Trisquel Curicó Sauvignon Blanc Hualañé Costa 2015 – wino z tego samego szczepu i rocznika, uprawiane w tej samej odległości od morza i na tej samej wysokości. Różnicą jest mikroklimat. To Sauvignon Blanc jest zdecydowanie we francuskim stylu, bardziej dystyngowane. W poprzednim słyszymy wyraźne, basowe uderzenia, tu mamy raczej do czynienia, ze spokojnym pociągnięciem smyczka. Trochę cytrusów, trochę ziół, białych kwiatów i szparagowych akcentów. Najprawdopodobniej nie będzie oferowane na naszym rynku. ♥♥♥

c

Trisquel Curicó Gewürztraminer 2014 – fajny, chłodny gewürztraminer w stylu zbliżonym do tych z Górnej Adygi. Mniej tu duszącego zapachu liczi czy róży, dominują białe kwiaty, skórka pomarańczowa i spora kwasowość. Dobrze zrównoważone, bardzo odświeżające. Do sałatki z tropikalnymi owocami będzie idealne (52 zł). ♥♥♥+

d

Trisquel Maipo Syrah 2012 – w bukiecie sporo nut wędzonego mięsa. Z czasem uspokaja się – jest bardzo skoncentrowane, dojrzało-owocowe, z nutami pieprzu, pikantności i czekolady. Nowoświatowy, ale nieprzesadzony styl (52 zł). ♥♥♥

e

Family Collection 2012 – kolejna niespodzianka. Kiedy słucha się o kupażu cabernet sauvignon (ponad 50%), merlot, syrah, petit syrah i petit verdot – każdy fermentowany oddzielnie, z 18-miesięcznym starzeniem we francuskich i amerykańskich beczkach i patrzy się na bogatą etykietę…w przypadku win z Nowego Świata zwykle oznacza to waniliowe aromaty i szybującą w stratosferę cenę. Tymczasem tu mamy do czynienia z kompleksowym, ale bardzo eleganckim winem, pełnym dojrzałego owocu z lekkimi, słodkimi akcentami i wyraźną kwasowością. Jeszcze sporo czasu przed nim. Za te emocje cena jest naprawdę uczciwa (85 zł). ♥♥♥♥

f

380 Código de Familia 2011 – pierwszy (i niewykluczone, że ostatni) rocznik tego wina wypuszczony z okazji 65-lecia winnicy. Nazwa oznacza numer domu, gdzie cała rodzina spotykała się u nestora Vicentego Arestiego. Kupaż cabernet sauvignon, cabernet franc i malbec, akcent położony zdecydowanie na inne elementy niż owoc. Więcej tu szorstkości, aromatów ziemistych, przyprawowych, znowu bardzo dobra kwasowość. Na razie niedostępny w Polsce. ♥♥♥♡

To było bardzo udane spotkanie. © Maciej Nowicki.
To było bardzo udane spotkanie. © Maciej Nowicki.

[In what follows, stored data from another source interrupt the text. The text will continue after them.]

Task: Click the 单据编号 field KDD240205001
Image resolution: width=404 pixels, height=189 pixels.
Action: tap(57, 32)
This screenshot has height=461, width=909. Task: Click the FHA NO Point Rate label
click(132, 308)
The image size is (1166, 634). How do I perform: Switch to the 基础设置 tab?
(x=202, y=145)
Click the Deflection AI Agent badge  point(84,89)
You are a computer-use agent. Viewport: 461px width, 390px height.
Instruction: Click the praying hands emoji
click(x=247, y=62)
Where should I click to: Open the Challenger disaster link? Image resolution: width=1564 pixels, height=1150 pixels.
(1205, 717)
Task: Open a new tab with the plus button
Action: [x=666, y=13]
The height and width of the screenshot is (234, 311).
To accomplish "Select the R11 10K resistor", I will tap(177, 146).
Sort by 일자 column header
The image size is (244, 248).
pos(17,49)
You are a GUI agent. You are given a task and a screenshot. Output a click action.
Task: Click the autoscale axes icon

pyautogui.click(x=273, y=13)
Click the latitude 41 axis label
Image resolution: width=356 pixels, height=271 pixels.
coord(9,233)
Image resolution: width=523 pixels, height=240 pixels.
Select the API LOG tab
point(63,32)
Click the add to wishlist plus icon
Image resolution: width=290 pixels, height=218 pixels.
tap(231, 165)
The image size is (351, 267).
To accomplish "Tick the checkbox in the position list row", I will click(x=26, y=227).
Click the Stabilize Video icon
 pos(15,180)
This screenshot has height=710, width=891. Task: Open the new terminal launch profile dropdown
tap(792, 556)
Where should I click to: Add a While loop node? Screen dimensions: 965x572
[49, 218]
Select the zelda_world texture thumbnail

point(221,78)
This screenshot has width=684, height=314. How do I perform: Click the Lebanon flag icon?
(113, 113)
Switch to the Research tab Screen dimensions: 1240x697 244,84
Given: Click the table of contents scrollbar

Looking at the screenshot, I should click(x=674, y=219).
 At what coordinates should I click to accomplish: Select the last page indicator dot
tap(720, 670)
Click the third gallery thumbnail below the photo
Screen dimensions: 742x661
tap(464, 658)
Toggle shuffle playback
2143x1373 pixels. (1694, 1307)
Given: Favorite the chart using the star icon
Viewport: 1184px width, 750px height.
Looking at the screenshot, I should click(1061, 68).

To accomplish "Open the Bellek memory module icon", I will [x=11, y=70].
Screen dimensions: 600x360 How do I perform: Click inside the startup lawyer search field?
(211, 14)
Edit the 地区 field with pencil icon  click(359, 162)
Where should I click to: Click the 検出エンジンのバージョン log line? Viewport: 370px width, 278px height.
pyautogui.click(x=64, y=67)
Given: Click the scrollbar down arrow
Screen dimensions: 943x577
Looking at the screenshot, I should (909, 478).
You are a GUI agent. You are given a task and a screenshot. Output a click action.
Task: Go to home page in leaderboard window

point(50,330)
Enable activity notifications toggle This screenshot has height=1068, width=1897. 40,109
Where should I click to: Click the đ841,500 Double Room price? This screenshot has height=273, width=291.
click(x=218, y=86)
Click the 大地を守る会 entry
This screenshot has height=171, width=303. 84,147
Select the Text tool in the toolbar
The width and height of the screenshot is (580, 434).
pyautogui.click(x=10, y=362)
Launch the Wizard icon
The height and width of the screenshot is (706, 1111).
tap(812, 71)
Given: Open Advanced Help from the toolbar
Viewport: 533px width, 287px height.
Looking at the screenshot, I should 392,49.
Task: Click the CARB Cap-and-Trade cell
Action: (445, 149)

Wina w podanych cenach dostępne są w sklepie firmowym Winkolekcji w Warszawie, w zbliżonych cenach w sklepach współpracujących z importerem.

Degustowałem na zaproszenie importera.

Komentarze

Musisz być zalogowany by móc opublikować post.

  • rurale

    Nie znam ich win, ale producent podoba mi się. Choćby za eksperymenty, które z powodzeniem prowadzi. Wpisał się m.in. w renesans semillon w Chile, a nie tak dawno sr. Usabiaga zabutelkował rocznik 2001 cabernet sauvignon, dowodząc że chilijskie wina też potrafią świetnie się starzeć.